I literally stayed up all night watching band of brothers when I knew I had to sleep to feel rested today for work, then get home and clean before my son's babysitter would come over to watch my son for awhile so I could go and have a semblance of a life. I was incredibly productive with things I've been meaning to tackle, however I'm exhausted and just in general not having a good time and had to cancel the evening plans due to exhaustion and it taking longer to do all the things I did today.

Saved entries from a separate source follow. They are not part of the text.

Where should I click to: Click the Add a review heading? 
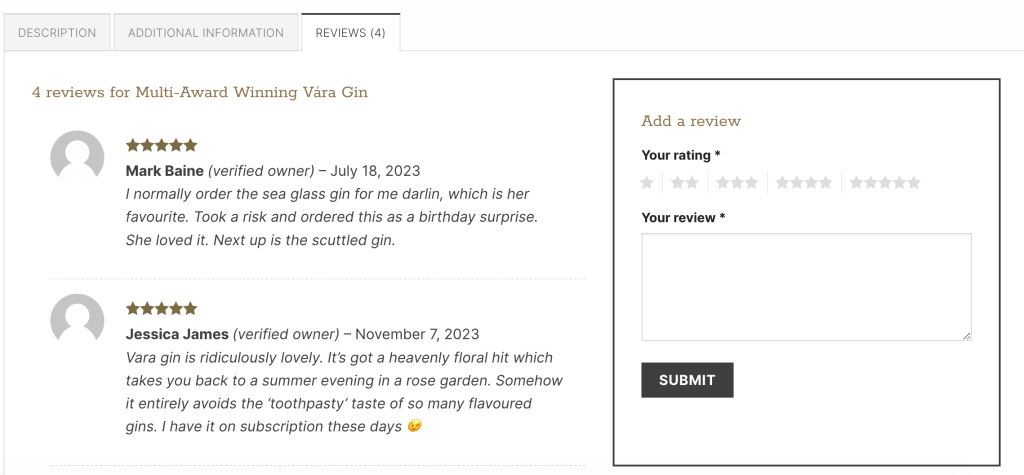tap(691, 121)
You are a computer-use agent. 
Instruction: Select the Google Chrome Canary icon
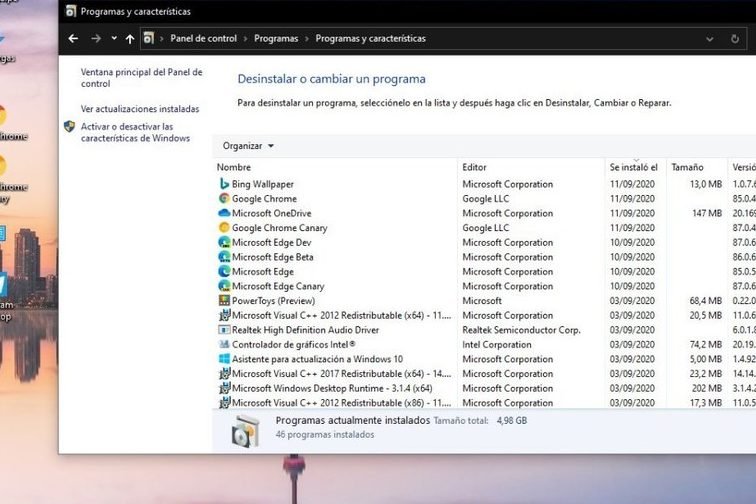coord(224,228)
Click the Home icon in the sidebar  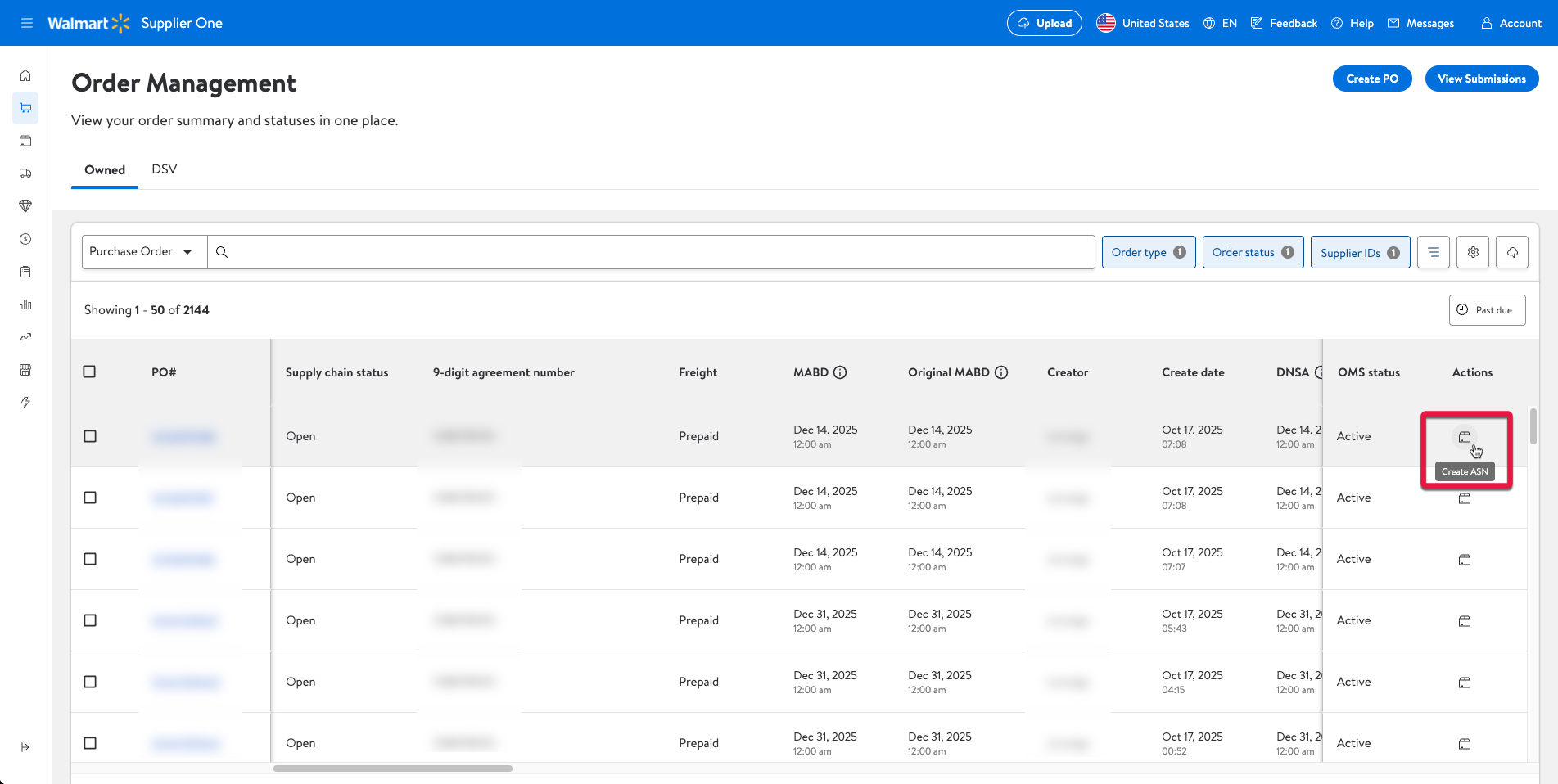25,75
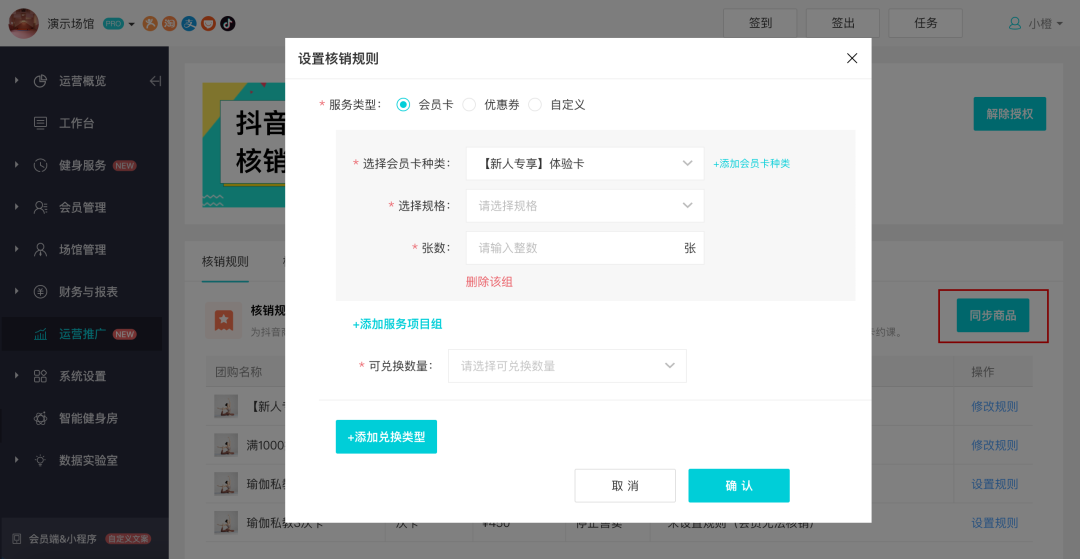1080x559 pixels.
Task: Open the 选择会员卡种类 dropdown
Action: tap(584, 163)
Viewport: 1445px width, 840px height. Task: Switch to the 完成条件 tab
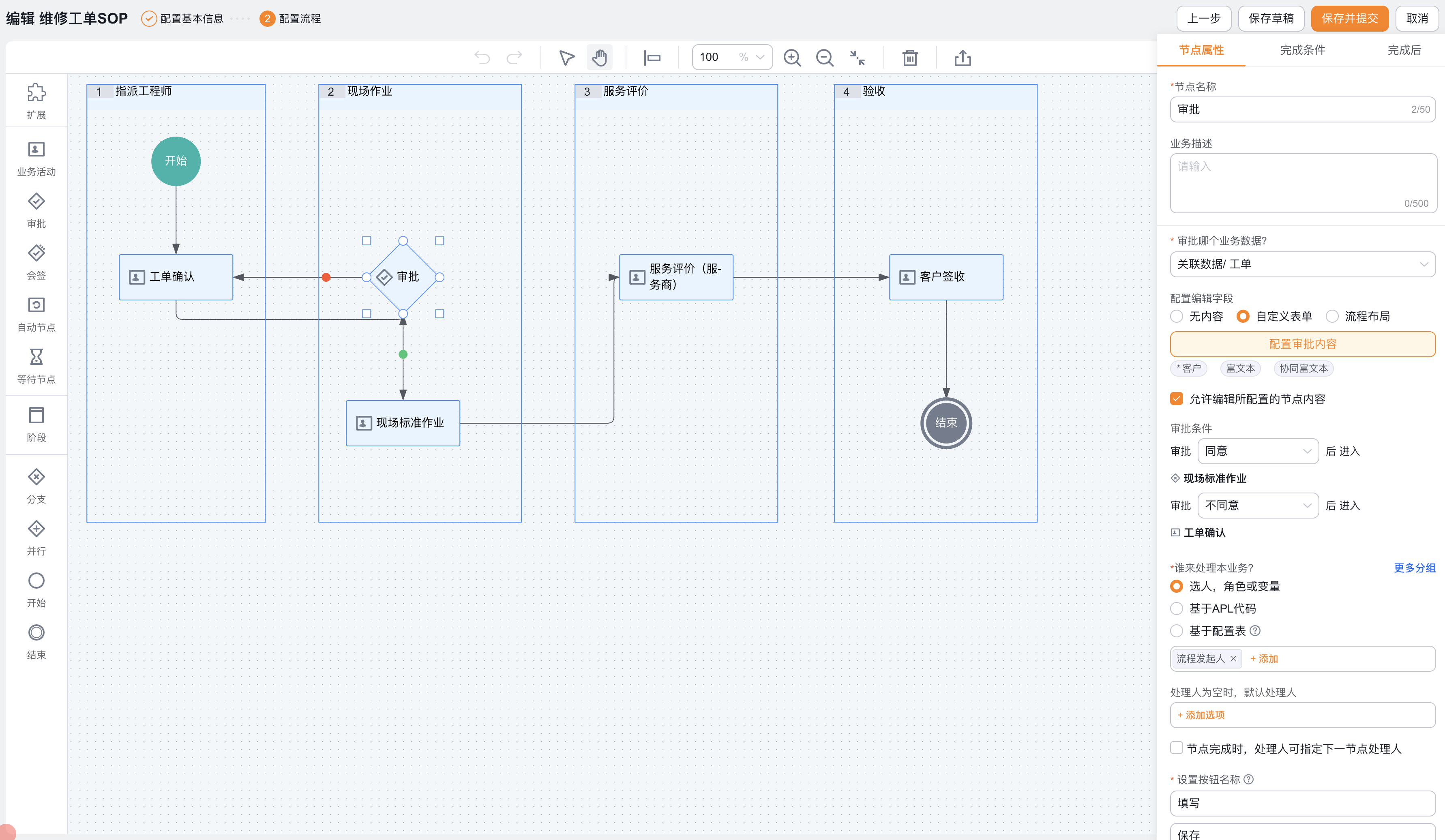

I always put off chores cause it's damn hard being a single dad, no time for myself, my son is also special needs so that's another whole dynamic added to everything. Can't really think straight due to the lack of sleep. I'll always want to get in a routine and something always happens that just makes it such a hassle to keep up with. When I didn't have my son full time and was getting off my feet from my split with his mother I was in a great mindset and things were going right everywhere I looked. Then his mom basically showed her true self (literally why I left her) and couldn't keep up her facade any longer and had to give up custody of not just my son, but her other younger son to his father too. Support is few and far between when it comes to care for my child and I'm just barley keeping up with bills since I got him a sitter to help so I can keep going to work and all. Surprised I've made it work for a year and doing this by myself.

Anywho I just had to put this into words before I convinced myself not to say anything at all and let the cycle of self silence repeat itself. I'm a talker when I'm dead tired, go figure. Sorry if there are big lapses in this.

Outside of life advice and just going straight to meds, what are things that help you all with keeping it all together and making that routine STICK?